#### Exercise aim
Copy each line of the entries below that contains the string "agent".

--------

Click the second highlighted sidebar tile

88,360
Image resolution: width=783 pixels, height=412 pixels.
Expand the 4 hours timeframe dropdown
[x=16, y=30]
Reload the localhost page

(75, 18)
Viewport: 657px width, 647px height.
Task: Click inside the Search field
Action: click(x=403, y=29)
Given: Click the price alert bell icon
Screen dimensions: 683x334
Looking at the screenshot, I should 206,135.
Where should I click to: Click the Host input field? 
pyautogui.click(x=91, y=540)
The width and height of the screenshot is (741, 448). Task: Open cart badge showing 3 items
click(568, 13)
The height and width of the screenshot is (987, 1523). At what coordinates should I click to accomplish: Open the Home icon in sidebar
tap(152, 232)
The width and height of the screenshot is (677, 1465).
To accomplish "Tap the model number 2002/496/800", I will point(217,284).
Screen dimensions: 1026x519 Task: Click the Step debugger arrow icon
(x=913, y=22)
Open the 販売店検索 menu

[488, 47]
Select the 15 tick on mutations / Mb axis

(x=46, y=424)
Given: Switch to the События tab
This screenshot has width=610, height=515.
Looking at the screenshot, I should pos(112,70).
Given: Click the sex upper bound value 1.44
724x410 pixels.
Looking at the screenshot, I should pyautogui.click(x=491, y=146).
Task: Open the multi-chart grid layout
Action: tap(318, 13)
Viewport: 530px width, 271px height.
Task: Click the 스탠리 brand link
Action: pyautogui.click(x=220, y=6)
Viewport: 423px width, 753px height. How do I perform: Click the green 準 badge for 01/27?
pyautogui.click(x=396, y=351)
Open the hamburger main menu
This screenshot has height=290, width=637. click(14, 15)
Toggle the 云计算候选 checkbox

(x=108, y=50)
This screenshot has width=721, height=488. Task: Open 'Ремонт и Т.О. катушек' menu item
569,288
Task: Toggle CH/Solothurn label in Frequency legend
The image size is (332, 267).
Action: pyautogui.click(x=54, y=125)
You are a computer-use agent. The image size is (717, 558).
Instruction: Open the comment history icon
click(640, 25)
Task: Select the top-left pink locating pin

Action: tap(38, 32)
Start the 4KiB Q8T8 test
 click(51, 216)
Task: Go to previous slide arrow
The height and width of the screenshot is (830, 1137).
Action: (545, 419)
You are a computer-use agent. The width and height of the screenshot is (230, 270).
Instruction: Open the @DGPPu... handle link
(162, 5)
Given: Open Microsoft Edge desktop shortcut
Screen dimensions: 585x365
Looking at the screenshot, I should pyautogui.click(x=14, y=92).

--------

#### Exercise response
You are a computer-use agent. The image size is (717, 558).
You are a computer-use agent. The width and height of the screenshot is (230, 270).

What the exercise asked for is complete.